• What is required
Beginning with the first line of the data below, extract each line up to and including the one containing "quát (1171, 2140)". Copy them exactly and add nothing.

■ ■ ■ ■

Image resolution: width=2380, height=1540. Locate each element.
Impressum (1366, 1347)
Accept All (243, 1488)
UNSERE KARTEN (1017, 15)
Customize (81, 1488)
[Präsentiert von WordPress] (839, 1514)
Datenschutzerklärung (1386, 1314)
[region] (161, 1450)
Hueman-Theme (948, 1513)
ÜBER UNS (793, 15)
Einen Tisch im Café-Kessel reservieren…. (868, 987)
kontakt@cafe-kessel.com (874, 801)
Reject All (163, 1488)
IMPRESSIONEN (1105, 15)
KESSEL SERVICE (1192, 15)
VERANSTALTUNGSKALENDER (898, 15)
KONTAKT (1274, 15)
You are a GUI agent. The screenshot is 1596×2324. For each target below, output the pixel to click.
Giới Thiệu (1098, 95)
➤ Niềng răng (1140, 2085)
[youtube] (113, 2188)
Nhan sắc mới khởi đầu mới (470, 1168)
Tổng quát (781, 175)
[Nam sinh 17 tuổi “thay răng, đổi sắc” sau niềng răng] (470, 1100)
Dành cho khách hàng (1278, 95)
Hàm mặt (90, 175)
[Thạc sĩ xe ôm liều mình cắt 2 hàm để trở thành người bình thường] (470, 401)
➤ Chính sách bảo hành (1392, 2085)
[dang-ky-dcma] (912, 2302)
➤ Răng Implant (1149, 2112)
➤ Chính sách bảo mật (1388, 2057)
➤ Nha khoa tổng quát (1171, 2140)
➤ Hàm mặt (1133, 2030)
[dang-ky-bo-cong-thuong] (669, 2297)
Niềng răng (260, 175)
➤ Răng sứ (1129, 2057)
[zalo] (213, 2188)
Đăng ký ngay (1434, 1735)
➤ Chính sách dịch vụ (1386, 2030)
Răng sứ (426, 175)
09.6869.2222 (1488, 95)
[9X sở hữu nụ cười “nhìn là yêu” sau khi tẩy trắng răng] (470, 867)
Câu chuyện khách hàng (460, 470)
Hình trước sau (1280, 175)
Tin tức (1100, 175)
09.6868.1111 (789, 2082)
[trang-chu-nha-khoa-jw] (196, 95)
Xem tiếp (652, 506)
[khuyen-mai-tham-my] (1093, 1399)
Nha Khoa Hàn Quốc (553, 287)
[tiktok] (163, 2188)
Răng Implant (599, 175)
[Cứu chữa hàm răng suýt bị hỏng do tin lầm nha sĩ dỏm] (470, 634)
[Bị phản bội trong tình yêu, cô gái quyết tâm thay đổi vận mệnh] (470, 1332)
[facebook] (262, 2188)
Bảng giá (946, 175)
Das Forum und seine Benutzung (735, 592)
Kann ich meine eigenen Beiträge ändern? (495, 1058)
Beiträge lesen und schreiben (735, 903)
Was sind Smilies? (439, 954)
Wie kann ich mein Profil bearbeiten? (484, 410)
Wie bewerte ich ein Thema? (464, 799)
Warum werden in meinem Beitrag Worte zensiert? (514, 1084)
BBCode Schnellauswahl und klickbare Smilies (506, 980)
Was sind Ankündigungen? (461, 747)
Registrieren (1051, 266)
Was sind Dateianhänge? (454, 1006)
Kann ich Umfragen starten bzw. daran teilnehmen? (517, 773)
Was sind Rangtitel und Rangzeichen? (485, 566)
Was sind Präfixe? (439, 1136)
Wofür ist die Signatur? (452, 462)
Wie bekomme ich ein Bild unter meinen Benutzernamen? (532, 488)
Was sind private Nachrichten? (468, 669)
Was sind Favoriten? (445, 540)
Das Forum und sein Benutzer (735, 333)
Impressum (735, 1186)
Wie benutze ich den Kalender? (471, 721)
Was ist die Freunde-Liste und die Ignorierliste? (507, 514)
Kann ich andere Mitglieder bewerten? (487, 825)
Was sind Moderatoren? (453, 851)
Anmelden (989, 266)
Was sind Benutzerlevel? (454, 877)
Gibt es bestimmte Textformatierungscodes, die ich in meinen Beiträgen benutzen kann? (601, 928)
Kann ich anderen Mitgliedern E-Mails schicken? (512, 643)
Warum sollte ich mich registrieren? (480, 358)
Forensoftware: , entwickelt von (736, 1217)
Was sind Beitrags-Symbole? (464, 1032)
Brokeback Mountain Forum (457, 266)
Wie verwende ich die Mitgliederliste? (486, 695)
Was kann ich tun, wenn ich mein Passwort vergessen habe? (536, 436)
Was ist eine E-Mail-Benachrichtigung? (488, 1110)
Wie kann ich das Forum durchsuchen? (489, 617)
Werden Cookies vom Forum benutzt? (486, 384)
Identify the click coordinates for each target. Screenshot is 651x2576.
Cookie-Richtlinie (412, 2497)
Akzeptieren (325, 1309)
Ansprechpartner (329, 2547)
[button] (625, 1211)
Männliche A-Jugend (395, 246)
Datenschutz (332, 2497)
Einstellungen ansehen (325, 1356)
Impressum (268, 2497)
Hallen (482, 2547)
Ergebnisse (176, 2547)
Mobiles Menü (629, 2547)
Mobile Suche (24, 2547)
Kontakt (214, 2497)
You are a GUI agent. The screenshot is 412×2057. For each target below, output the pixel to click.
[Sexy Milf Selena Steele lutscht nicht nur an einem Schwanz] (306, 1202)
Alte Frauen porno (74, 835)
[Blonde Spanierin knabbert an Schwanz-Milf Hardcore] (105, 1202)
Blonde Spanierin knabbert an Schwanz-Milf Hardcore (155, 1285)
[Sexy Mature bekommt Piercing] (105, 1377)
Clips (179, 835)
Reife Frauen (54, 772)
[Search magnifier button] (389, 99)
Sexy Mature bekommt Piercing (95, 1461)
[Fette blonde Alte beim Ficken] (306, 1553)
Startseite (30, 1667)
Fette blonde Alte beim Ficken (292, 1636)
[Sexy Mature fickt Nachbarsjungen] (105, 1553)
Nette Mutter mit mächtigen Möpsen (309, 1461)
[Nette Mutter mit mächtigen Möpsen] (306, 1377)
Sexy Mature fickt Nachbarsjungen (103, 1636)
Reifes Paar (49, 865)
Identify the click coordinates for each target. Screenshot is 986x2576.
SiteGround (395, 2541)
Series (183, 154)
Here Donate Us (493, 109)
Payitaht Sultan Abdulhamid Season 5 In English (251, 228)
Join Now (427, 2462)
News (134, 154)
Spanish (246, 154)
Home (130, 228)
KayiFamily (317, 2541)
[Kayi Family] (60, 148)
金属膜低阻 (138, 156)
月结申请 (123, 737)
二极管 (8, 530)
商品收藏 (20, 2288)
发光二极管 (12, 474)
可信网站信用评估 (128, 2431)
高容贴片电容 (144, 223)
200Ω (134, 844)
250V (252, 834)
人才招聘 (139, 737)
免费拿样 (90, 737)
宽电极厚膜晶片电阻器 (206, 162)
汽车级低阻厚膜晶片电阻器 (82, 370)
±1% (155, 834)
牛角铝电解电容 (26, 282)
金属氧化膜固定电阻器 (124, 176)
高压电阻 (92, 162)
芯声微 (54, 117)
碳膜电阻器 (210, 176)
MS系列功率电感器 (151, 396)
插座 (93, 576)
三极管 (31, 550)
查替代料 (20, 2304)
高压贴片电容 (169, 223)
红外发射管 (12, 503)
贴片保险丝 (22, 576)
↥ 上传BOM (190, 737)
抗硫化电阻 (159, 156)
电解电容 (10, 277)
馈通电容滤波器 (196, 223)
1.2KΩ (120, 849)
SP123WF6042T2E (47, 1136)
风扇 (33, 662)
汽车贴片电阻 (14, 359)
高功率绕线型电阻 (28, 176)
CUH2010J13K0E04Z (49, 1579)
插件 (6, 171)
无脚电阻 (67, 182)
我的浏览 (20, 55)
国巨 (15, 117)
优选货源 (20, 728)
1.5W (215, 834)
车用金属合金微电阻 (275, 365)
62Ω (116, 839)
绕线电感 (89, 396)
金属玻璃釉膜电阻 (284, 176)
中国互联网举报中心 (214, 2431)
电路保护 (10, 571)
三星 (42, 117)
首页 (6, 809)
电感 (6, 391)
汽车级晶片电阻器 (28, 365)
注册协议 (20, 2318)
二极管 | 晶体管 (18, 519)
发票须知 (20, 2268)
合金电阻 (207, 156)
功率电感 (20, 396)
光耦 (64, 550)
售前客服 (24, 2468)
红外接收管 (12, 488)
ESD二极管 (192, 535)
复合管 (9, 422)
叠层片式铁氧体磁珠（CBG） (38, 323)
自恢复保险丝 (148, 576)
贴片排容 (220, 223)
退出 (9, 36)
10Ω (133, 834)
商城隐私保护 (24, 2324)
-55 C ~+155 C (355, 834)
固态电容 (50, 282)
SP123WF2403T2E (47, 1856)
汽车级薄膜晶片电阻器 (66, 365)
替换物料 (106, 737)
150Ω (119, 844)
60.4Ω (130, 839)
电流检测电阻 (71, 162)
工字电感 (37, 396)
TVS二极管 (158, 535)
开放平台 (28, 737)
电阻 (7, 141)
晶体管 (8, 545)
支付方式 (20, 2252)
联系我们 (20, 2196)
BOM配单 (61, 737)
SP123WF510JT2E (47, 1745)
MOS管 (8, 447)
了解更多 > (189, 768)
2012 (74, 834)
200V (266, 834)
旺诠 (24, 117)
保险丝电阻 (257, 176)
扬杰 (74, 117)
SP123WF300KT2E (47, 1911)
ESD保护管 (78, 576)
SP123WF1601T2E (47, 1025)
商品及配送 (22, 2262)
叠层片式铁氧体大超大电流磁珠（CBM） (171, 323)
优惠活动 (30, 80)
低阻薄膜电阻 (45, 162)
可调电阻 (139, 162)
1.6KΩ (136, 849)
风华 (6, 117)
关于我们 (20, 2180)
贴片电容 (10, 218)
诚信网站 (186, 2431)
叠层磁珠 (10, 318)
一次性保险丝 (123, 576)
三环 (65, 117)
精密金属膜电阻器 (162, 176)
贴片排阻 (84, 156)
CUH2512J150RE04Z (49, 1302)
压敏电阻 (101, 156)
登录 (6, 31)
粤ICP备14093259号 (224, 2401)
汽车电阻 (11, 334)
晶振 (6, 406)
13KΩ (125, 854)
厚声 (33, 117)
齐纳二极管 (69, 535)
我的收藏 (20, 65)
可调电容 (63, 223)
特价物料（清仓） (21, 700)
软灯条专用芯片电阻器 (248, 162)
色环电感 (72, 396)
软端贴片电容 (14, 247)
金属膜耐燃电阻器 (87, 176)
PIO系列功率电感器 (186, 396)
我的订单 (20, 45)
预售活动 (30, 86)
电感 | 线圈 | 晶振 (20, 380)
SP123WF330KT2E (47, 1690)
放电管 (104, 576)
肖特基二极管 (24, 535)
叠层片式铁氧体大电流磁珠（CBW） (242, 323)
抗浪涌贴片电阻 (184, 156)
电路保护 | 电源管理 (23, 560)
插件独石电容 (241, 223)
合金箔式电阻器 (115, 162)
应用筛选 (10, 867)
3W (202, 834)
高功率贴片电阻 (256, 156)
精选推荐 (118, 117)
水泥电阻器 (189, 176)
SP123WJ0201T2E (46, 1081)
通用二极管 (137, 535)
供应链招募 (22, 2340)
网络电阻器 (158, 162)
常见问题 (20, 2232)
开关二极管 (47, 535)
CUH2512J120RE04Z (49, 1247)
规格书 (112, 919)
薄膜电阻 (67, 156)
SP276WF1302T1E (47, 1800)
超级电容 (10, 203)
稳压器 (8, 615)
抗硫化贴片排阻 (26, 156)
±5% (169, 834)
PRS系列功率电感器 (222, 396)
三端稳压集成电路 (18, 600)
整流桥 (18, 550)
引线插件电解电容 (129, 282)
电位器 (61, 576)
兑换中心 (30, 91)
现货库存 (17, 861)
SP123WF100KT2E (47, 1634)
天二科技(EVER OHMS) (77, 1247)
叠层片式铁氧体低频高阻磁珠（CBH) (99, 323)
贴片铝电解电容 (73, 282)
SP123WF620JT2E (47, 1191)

■ ■ ■ ■

• Response to the task
Image resolution: width=2380, height=1540. Locate each element.
Impressum (1366, 1347)
Accept All (243, 1488)
UNSERE KARTEN (1017, 15)
Customize (81, 1488)
[Präsentiert von WordPress] (839, 1514)
Datenschutzerklärung (1386, 1314)
[region] (161, 1450)
Hueman-Theme (948, 1513)
ÜBER UNS (793, 15)
Einen Tisch im Café-Kessel reservieren…. (868, 987)
kontakt@cafe-kessel.com (874, 801)
Reject All (163, 1488)
IMPRESSIONEN (1105, 15)
KESSEL SERVICE (1192, 15)
VERANSTALTUNGSKALENDER (898, 15)
KONTAKT (1274, 15)
You are a GUI agent. The screenshot is 1596×2324. For each target below, output the pixel to click.
Giới Thiệu (1098, 95)
➤ Niềng răng (1140, 2085)
[youtube] (113, 2188)
Nhan sắc mới khởi đầu mới (470, 1168)
Tổng quát (781, 175)
[Nam sinh 17 tuổi “thay răng, đổi sắc” sau niềng răng] (470, 1100)
Dành cho khách hàng (1278, 95)
Hàm mặt (90, 175)
[Thạc sĩ xe ôm liều mình cắt 2 hàm để trở thành người bình thường] (470, 401)
➤ Chính sách bảo hành (1392, 2085)
[dang-ky-dcma] (912, 2302)
➤ Răng Implant (1149, 2112)
➤ Chính sách bảo mật (1388, 2057)
➤ Nha khoa tổng quát (1171, 2140)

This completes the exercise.